III Edición

Curso 2006 - 2007

Alejandro Quintana

Ángel

Irene Tor Carroggio, 15 años

                 Colegio Canigó (Barcelona)  

    Se llamaba Ángel, y le conocí un domingo en su casa. Fuimos a la iglesia de Santa Eulalia y allí estaba: tendido en el suelo frío, pidiendo limosna y poniendo cara de oveja degollada. Me miró fijamente y después a mi abuela, y musitó algo que no conseguí escuchar pero que debió de sonar lo suficientemente convincente, porque la abuela rebuscó un poco de calderilla en el bolso y echó un par de monedas en la boina que el vagabundo le tendía. Entramos en la iglesia y no pude dejar de pensar en el hombre que dormitaba en la entrada, a plena luz del día. Cuando acabó la misa, salimos. Mientras la abuela hablaba con la pescadera y la florista sobre el “horrible vestido” de la panadera, me acerqué a aquel hombre.

    -Hola guapito –me saludó-. ¿Tienes algo para el viejo Ángel?

    -No, señor.

    -Bueno. Entonces, ¿qué quieres?

    -¿Puedo sentarme?

    Y es que tenía unas ganas locas de probar aquel colchón que, aunque manchado de polvo y de café, parecía cómodo.

    El mendigo arqueó una ceja y me hizo un hueco. Me senté en la esquina y por primera vez me atreví a mirarle a la cara. Era un hombre de unos sesenta y pocos años, aunque él me aseguró no tener más de treinta. Mostraba una piel muy morena y una quemadura que le atravesaba media cara, de jugar con lo que no debía, me aseguró. Sus ojos eran muy pequeños, como dos guisantes y sus labios finísimos susurraban las palabras más bellas del mundo. Vestía un pantalón desgastado y un chaleco de rombos harapiento.
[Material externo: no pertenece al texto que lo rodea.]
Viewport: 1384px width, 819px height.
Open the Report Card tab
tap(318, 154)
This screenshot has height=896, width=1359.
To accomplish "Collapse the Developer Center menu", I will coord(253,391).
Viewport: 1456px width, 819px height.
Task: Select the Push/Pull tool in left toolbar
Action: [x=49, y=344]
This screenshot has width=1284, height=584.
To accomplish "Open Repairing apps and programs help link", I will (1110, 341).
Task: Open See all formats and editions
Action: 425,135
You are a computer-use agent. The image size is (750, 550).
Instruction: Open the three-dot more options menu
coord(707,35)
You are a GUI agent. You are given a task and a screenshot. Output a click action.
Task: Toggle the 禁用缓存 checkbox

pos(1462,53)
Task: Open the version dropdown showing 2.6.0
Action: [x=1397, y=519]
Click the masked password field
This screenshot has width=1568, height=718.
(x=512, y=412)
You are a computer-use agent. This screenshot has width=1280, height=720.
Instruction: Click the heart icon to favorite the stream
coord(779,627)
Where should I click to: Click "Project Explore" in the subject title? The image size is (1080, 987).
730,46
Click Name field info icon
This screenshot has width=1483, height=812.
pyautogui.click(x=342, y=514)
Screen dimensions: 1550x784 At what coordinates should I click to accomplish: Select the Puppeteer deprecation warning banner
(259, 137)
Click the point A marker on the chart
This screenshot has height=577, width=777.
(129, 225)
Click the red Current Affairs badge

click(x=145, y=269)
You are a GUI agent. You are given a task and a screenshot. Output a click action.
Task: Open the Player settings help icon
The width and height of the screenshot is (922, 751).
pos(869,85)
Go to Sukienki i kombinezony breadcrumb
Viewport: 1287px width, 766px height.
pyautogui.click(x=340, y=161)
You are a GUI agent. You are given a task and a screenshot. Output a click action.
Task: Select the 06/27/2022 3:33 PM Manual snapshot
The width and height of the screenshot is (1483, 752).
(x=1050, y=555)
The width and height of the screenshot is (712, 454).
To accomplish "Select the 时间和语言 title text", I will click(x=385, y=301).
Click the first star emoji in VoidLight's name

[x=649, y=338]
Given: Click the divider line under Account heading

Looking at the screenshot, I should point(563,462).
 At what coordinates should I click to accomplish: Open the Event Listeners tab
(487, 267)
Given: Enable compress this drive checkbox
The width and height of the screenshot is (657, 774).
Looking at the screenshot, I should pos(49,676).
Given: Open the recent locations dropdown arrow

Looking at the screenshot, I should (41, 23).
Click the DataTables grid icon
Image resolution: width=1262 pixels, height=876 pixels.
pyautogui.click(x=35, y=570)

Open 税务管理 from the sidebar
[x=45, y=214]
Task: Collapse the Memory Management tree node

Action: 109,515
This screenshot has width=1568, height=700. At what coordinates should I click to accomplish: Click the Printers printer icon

Olía a naftalina y a licor de manzana con algo un poco más fuerte, el perfume de la calle, me dijo.

    -¿Y qué hace usted cada día?

    -Bromeo con el sol y juego con la brisa.

    -¿Y esa carrera, dónde se estudia?

    -nos años en la esquina de una calle, otros en la playa... Pero no te creas, es un trabajo duro. Hay mucha competición y el sueldo no es el mejor.

    -¿También yo puedo hacerlo?

    -Claro, hombre.

    Me recitó dos poemas de Lorca y me aseguró que si me portaba bien, me llevaría a conocer a un burro llamado Platero, pero no debía asustarme, porque Platero ya estaba muy viejo y rebuznaba a los desconocidos.

    De pronto sentí que alguien me tiraba de la manga de la camisa. Era la abuela. Estaba enfadada de verdad.

    -¿Se puede saber qué haces ahí sentado? ¿Sabes la porquería que se acumula en esta gen… en estos sitios? -y cerró los ojos mientras un escalofrío recorría su cuerpo-. Vámonos.

    -Anda, vete –me dijo Ángel, el mendigo, guiñándome un ojo-. Cuando quieras, ven a inscribirte en mi universidad. Y que usted, señora, siga así de hermosa -y levantó la botella, ya vacía, en un amago de brindis.

    La abuela me arrastró hasta la esquina y me hizo prometer que no volvería a hablar con “aquel individuo”. Mientras volvíamos a casa, me volví para mirarle de nuevo. Allí estaba, echado en el colchón. Pensé que, quizá la semana que viene, con un poco de suerte, podría acompañarle para conocer a Platero.